380 lines (241 loc) · 21.9 KB

Distributed Systems Lecture 19

Lecture Given by Lindsey Kuper on May 13th, 2020 via YouTube

Previous Next
Lecture 18 Lecture 20

Continuation of Quorum Consistency

We finished the last lecture with this overview of quorum consistency.

In a quorum consistency environment, there are three specific, configurable values that control how a system can be configured.

  • N - The number of node replicas
  • W - The Write Quorum The number of replicas that must respond to a write operation in order to consider that operation a success
  • R - The Read Quorum The number of replicas that must respond to a read operation

Depending on what balance our system needs to have between availability and consistency, we need to tune the NWR values accordingly.

For instance, if we want strong consistency, then we could use N=3, W=3, R=1. This means that a write operation is only considered successful if it has been acknowledged by all three nodes. A direct consequence of setting W=N is that we now know for certain that all the nodes will agree with each other; therefore, if we set R=1, we can be 100% confident that it won’t matter which node answers a read request, because they all already agree.

Whilst this is a popular configuration setting, the trouble is that if any of the write nodes crash, or a network partition suddenly appears, you're unable to perform any further writes.

Instead of using N=3, W=3, R=1, the Dynamo paper recommends N=3, W=2, R=2

This now creates the possibility of a read conflict.

Dynamo Read Conflict 1

A client changes the new value of x from 4 to 5 by writing to replicas R1 and R2.

If the client then immediately reads the value of x, it is possible that before all the nodes have synchronized their values, this read operation might be handled by replicas R2 and R3.

Dynamo Read Conflict 2

This will result in the client receiving different values of x.

At this point, it is important to understand that there is a discrepancy between different system implementations about what exactly the read quorum value R means in practice. Does it refer to:

  • The number of nodes that must respond to a read request, or
  • The number of nodes that must respond to a read request with the same value?

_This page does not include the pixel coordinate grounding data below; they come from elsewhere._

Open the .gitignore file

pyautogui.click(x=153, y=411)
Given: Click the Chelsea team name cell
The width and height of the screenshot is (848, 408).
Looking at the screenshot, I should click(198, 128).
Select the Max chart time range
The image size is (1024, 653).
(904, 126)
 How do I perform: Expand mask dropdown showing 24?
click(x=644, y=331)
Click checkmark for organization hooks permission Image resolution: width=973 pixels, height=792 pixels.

In the context of the Dynamo paper where Amazon prioritise availability over consistency, it seems clear that the read quorum value R is used to refer simply to the number of nodes that must respond to a read request. If they return conflicting values, then so be it.

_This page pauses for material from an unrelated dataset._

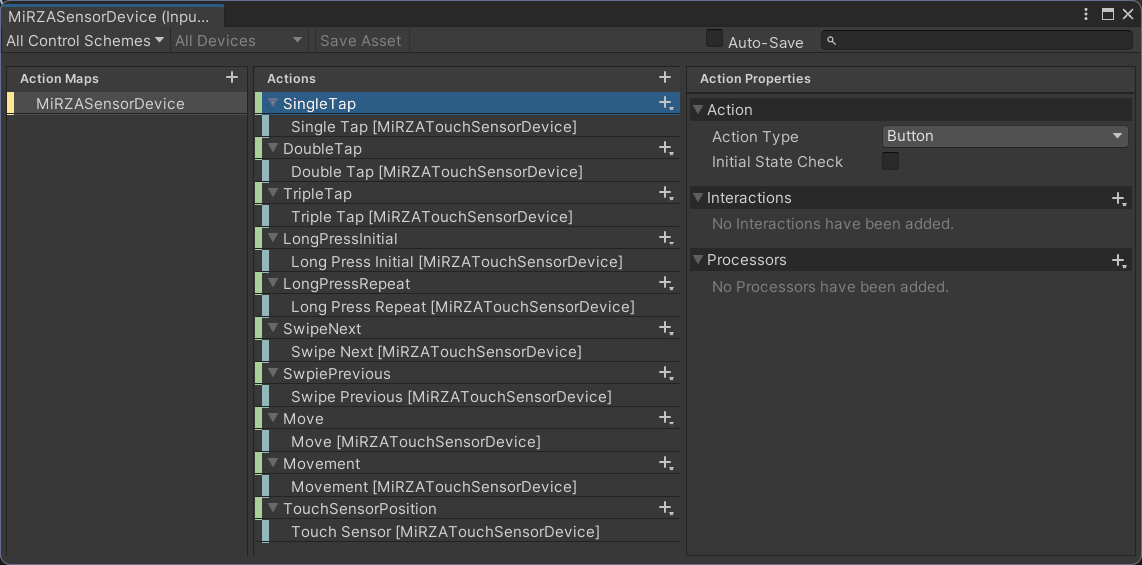Enable the Auto-Save checkbox

[714, 39]
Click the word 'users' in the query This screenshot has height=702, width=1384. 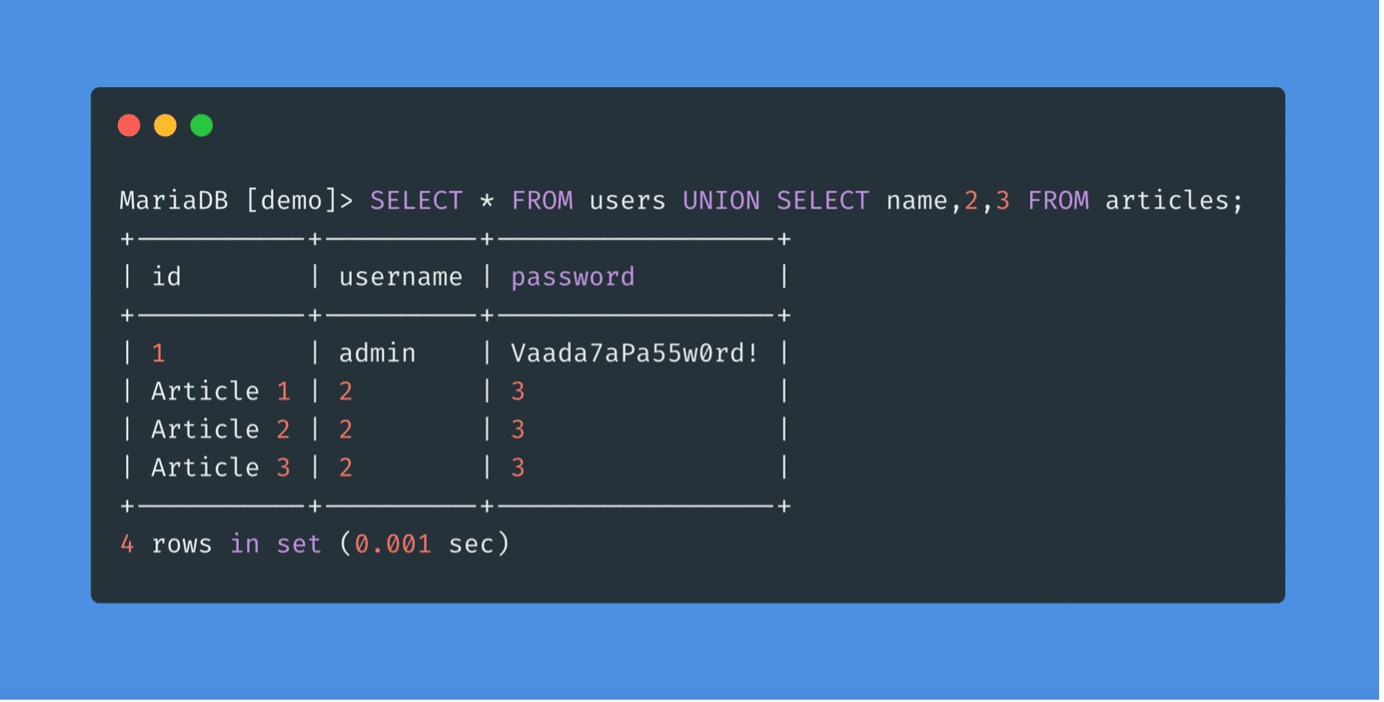coord(627,201)
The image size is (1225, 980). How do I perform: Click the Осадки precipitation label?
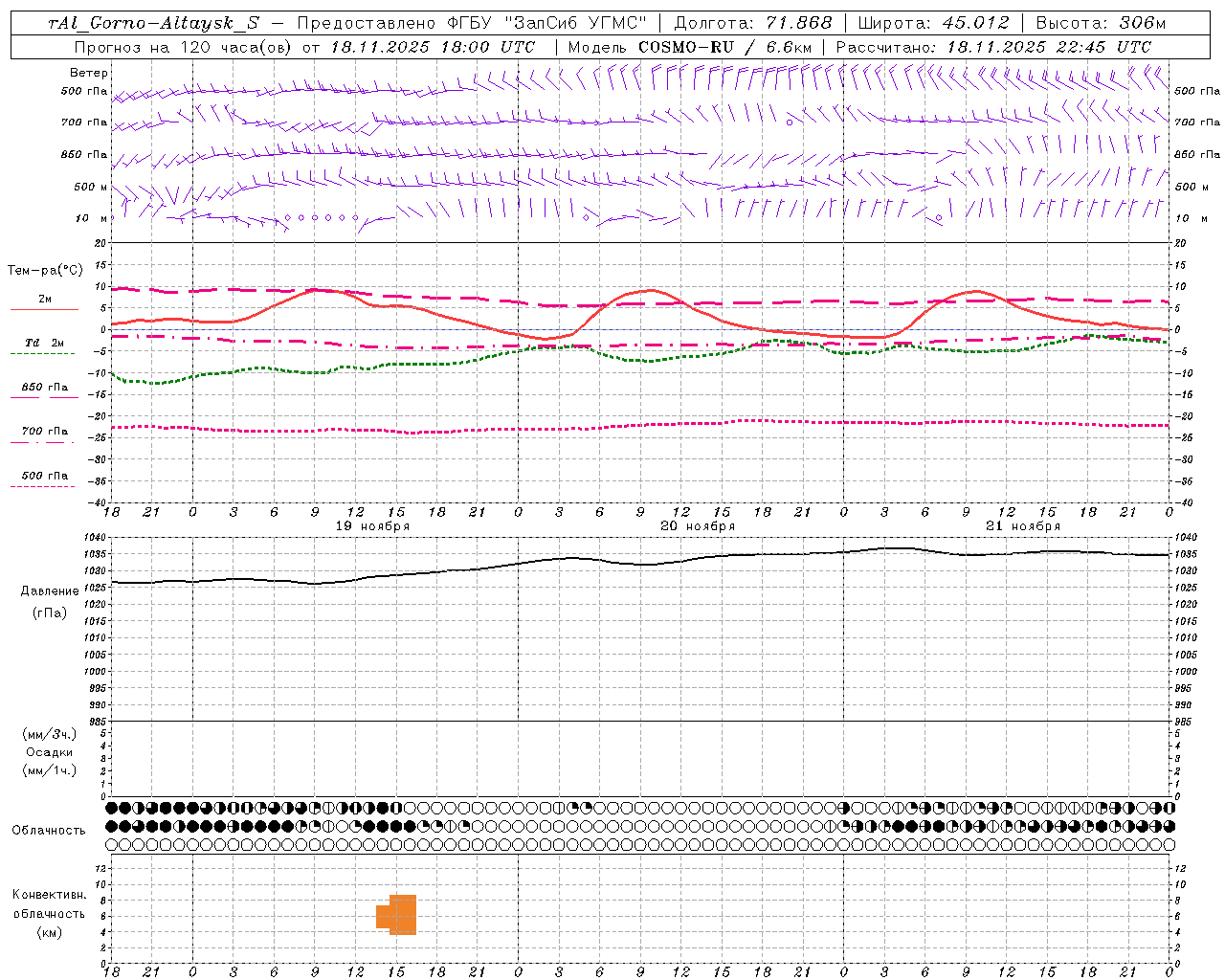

In general, though, if we ensure that R + W > N, then we can be certain that every write quorum intersects with every read quorum, thus ensuring that we avoid what's known as a "stale read". A stale read is where all of the responses are out of date. The R + W > N approach ensures that a read will always return at least one correct response.

For instance, if we set the write quorum to 2 and the read quorum to 1, then it’s possible that we could be writing to replicas R1 and R2 and reading from replica R3. Thus, until the nodes synchronise their state, read operations could return stale values.

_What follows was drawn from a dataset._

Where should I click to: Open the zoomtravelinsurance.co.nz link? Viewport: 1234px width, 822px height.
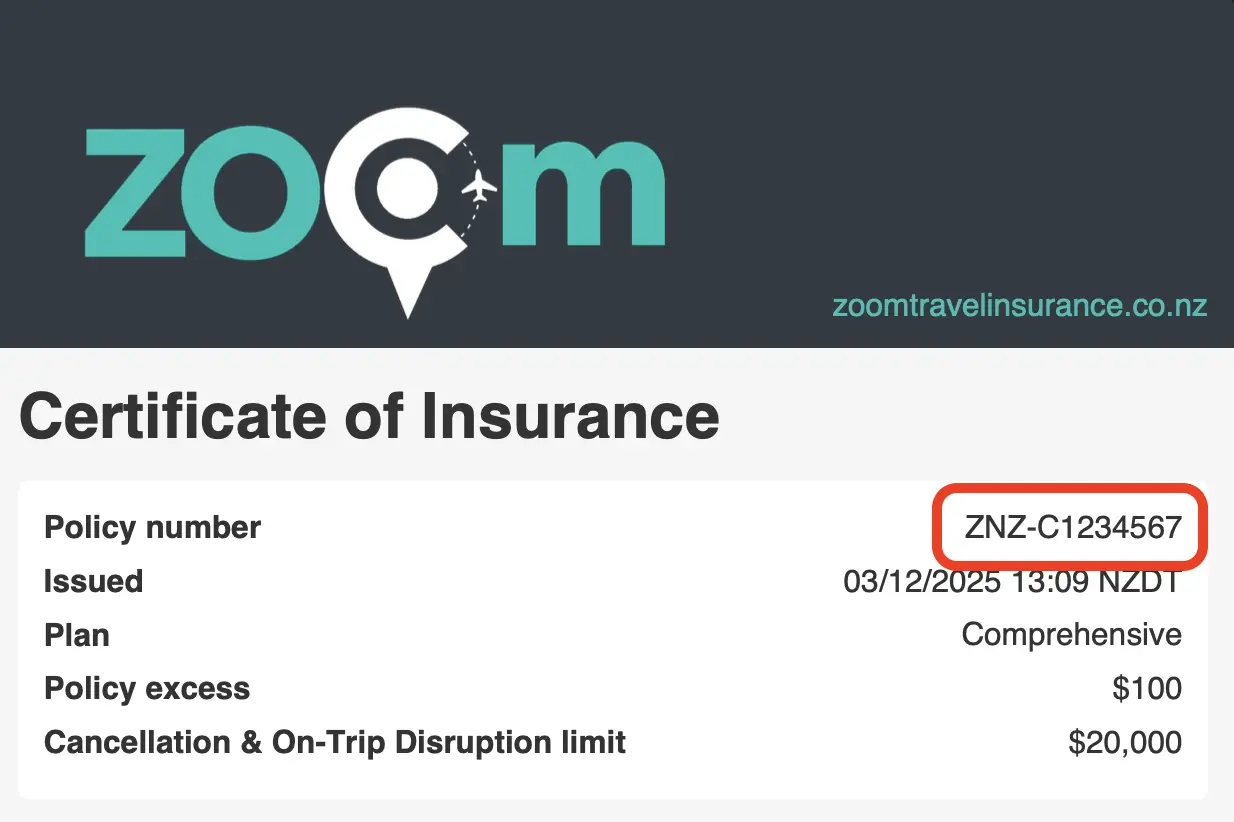coord(1020,305)
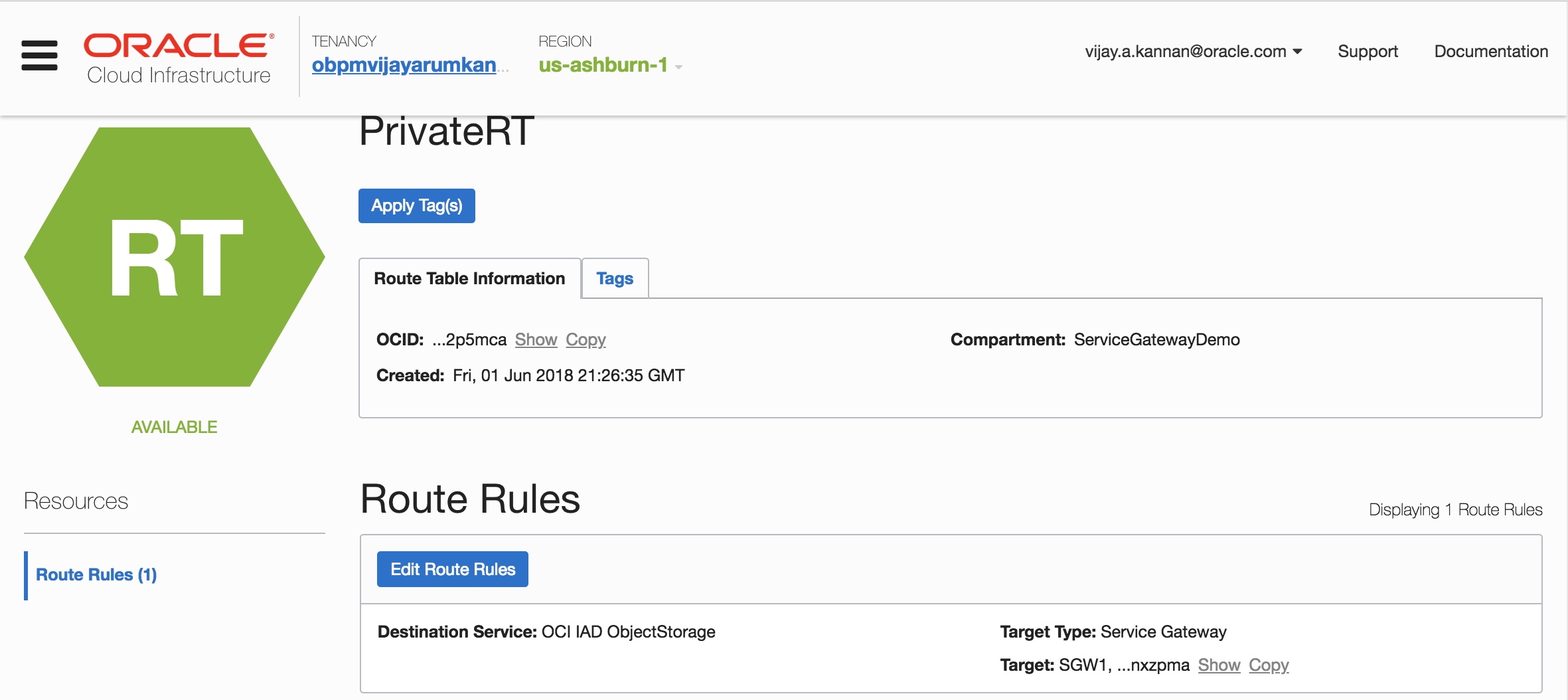Show the full route table OCID

coord(536,339)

A further caveat is to understand that simply satisfying the inequality R + W > N only helps prevent stale reads, it does not ensure fault tolerance because as we saw in the first example, setting N=3, W=3, R=1 guarantees strong consistency, but does so at the expense of fault tolerance.

The Dynamo paper quotes the configuration settings as N=3, W=2, R=2 because this ensures that someone will respond to a read operation with the correct value. In Amazon's situation, if a read request returns a set of conflicting values, then typically, the client application must resolve the conflict.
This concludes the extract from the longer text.